### Exercise directions
Summarize the call for papers on celebrity in two sentences.

*** Extract ***

Stars are dead! Long live … celebrity?! It has been nearly two decades since
Richard Dyer’s influential Stars reinvented our theoretical approaches to
film stardom. In his text, Dyer interrogated the social meanings we attach
to screen icons and demonstrated how those meanings contribute to our
understanding of ourselves and others. While his project remains central to
star studies today, its exclusive focus on Hollywood stands at odds with a
media environment in which the cinema’s role in circulating the star image
has been increasingly marginalized. In the years since Dyer’s original
publication, we have witnessed the emergence of a global paparazzi culture
that revels in the conflation between traditional notions of stardom and a
more ambiguous obsession with “fame” for fame’s sake. It is time to
investigate this awkward tension and consider the ramifications it holds for
the field of star studies. Does our current celebrity culture amount to a
new epoch in the evolution of “the star” or is it simply more of the same?
Issue #65 of The Velvet Light Trap will explore our contemporary
understandings of “celebrity.” While the editors maintain a very broad
definition of this phenomenon, special attention will be given to
contributions that consider celebrity’s present manifestations in tabloid
culture, online gossip, and scandal or rethink previous engagements with
stardom from fresh perspectives. Whether papers approach celebrity as a
discursive category, a commercial commodity, and/or an object of
consumption, the editors anticipate submissions that connect these
strategies to the historical, industrial, political, and cultural impetuses
that underpin a society’s values.
Possible topics include, but are not limited to:
• Coming to “terms” with “stardom” and “celebrity”
• Race, nation, class, gender, sexuality, and celebrity
• Transnationalism and celebrity
• Post-race ideology and celebrity
• Athletics and celebrity
• Spectacle and celebrity
• Politics and celebrity
• Fandom, fan production, and celebrity
• Celebrity weddings
• Celebrity death
• Celebrity children
• Celebrity adoptions
• Celebrity news (e.g. TMZ, E!)
• Tabloid culture
• Online gossip
• Scandal and infamy
• Reality television, aka “Celebreality”

*** Listing ***

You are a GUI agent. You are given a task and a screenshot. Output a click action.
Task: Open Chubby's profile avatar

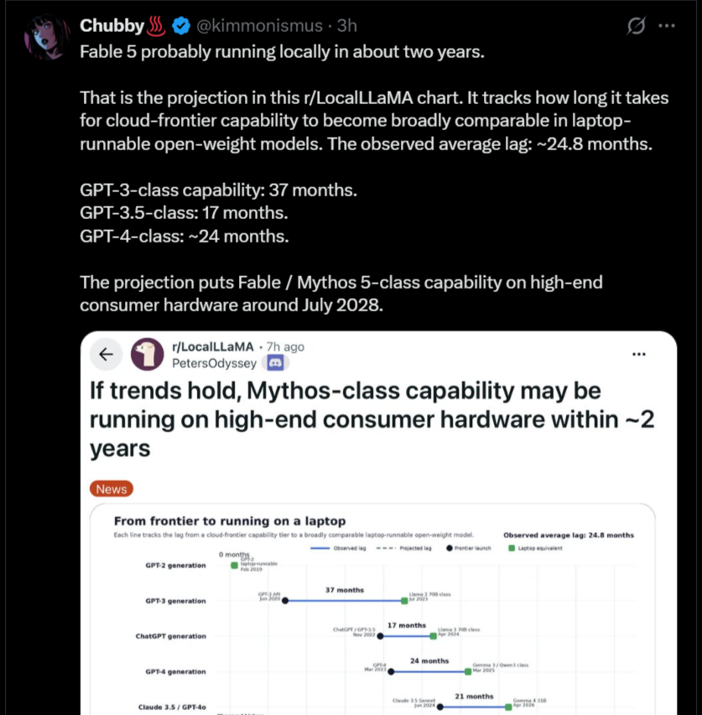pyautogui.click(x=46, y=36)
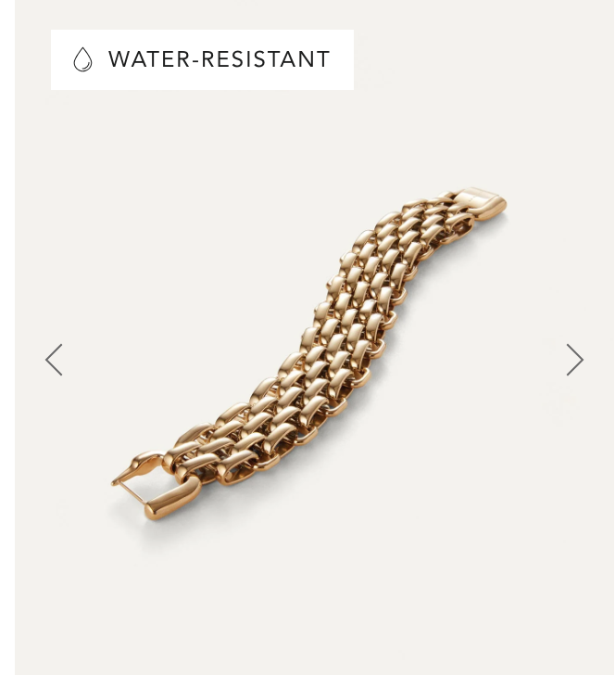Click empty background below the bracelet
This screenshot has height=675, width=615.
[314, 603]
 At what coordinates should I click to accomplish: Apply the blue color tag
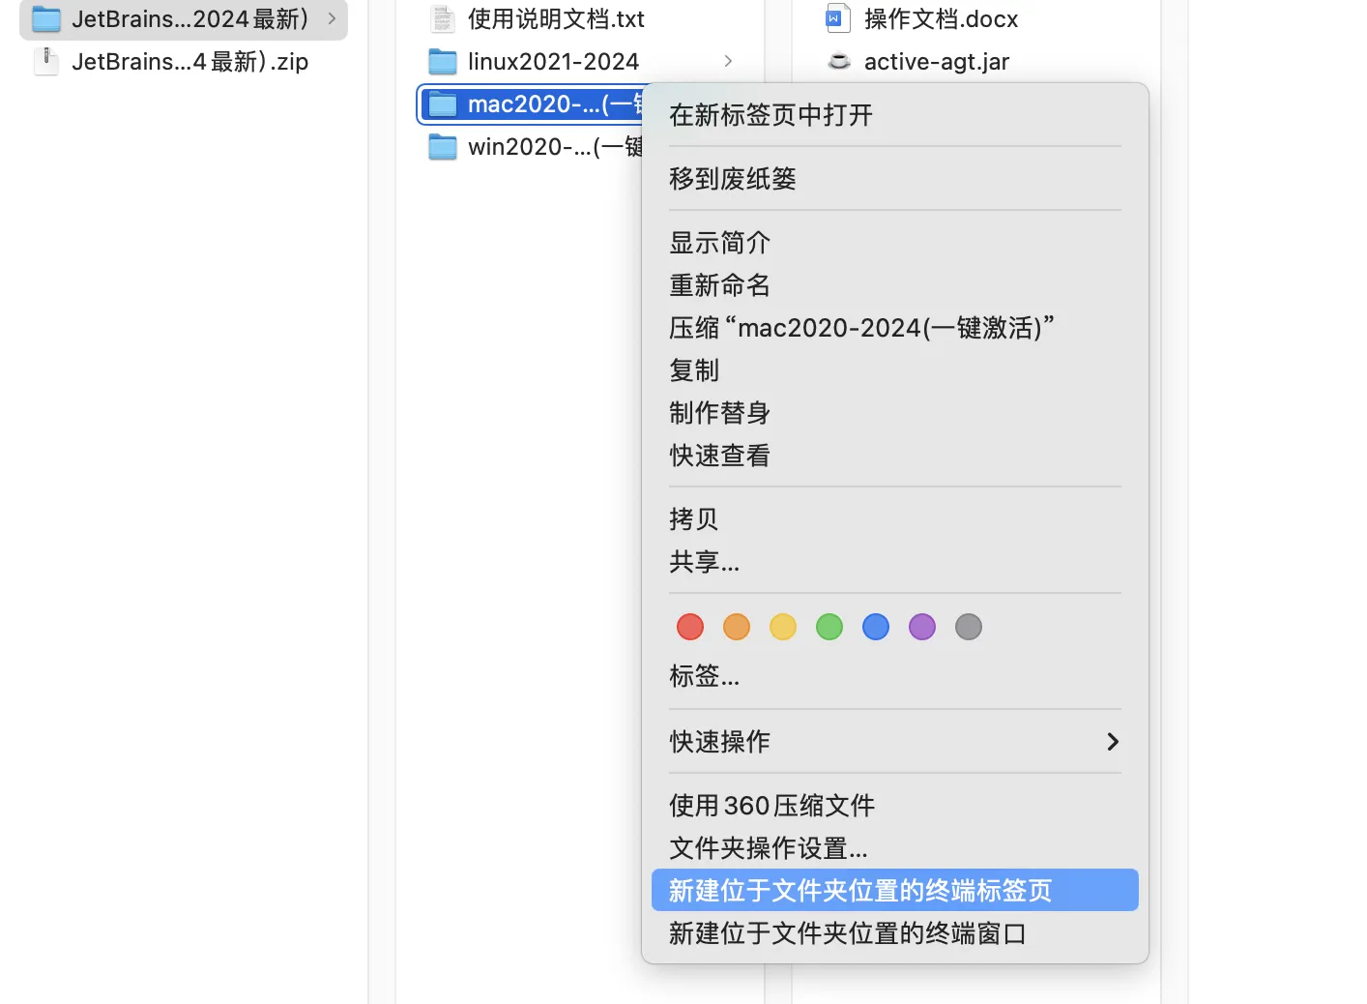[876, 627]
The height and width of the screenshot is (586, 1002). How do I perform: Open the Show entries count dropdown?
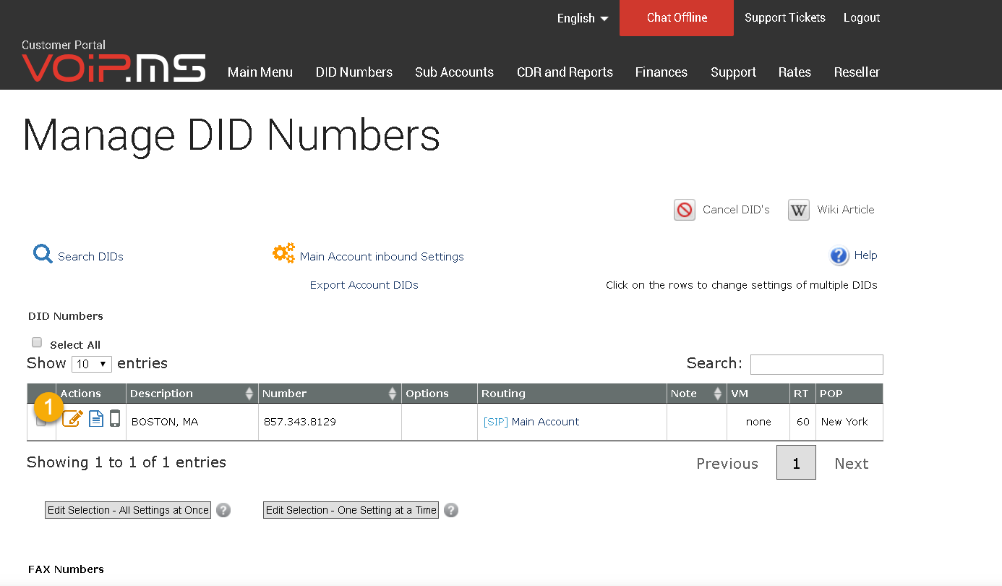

***

### Response below
Richard Dyer's Stars remains central to star studies, but its exclusive focus on Hollywood is at odds with a media environment where the cinema's role in circulating the star image has been marginalized and a global paparazzi culture conflates stardom with fame for fame's sake. Issue #65 of The Velvet Light Trap will explore contemporary understandings of celebrity, giving special attention to tabloid culture, online gossip, and scandal or fresh rethinking of stardom, and it lists possible topics from race, nation, and politics to celebrity weddings and reality television.